=== Section Start ===

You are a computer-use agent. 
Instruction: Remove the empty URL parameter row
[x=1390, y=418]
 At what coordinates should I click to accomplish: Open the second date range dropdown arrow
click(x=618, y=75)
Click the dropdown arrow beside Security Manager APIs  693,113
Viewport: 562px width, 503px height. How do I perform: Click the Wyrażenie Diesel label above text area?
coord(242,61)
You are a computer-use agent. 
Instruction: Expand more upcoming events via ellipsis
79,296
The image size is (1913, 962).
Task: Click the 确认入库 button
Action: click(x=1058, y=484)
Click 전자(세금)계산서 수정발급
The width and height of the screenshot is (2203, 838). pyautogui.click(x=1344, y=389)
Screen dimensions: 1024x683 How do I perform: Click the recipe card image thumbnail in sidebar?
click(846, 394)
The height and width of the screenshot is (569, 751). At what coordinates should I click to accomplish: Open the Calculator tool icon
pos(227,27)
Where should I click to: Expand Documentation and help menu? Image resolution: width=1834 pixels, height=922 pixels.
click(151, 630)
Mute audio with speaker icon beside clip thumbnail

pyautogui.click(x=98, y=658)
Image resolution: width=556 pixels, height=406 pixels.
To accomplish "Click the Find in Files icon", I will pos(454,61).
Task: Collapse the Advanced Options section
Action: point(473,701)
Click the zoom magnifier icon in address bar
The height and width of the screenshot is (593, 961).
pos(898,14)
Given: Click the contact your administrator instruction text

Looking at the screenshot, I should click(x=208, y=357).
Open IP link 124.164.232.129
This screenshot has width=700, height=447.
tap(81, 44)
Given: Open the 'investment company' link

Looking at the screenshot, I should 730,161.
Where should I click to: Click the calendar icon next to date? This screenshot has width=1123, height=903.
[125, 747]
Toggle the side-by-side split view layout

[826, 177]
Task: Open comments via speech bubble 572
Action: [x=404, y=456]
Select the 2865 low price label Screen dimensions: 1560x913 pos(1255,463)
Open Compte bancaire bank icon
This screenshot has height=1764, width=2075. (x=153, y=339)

=== Section End ===

**What you need to do:**
Send back exactly, with nothing added, the lines from the first line of the material above through the line holding "Image resolution: width=556"; both ends are included.

**Reply:**
You are a computer-use agent. 
Instruction: Remove the empty URL parameter row
[x=1390, y=418]
 At what coordinates should I click to accomplish: Open the second date range dropdown arrow
click(x=618, y=75)
Click the dropdown arrow beside Security Manager APIs  693,113
Viewport: 562px width, 503px height. How do I perform: Click the Wyrażenie Diesel label above text area?
coord(242,61)
You are a computer-use agent. 
Instruction: Expand more upcoming events via ellipsis
79,296
The image size is (1913, 962).
Task: Click the 确认入库 button
Action: click(x=1058, y=484)
Click 전자(세금)계산서 수정발급
The width and height of the screenshot is (2203, 838). pyautogui.click(x=1344, y=389)
Screen dimensions: 1024x683 How do I perform: Click the recipe card image thumbnail in sidebar?
click(846, 394)
The height and width of the screenshot is (569, 751). At what coordinates should I click to accomplish: Open the Calculator tool icon
pos(227,27)
Where should I click to: Expand Documentation and help menu? Image resolution: width=1834 pixels, height=922 pixels.
click(151, 630)
Mute audio with speaker icon beside clip thumbnail

pyautogui.click(x=98, y=658)
Image resolution: width=556 pixels, height=406 pixels.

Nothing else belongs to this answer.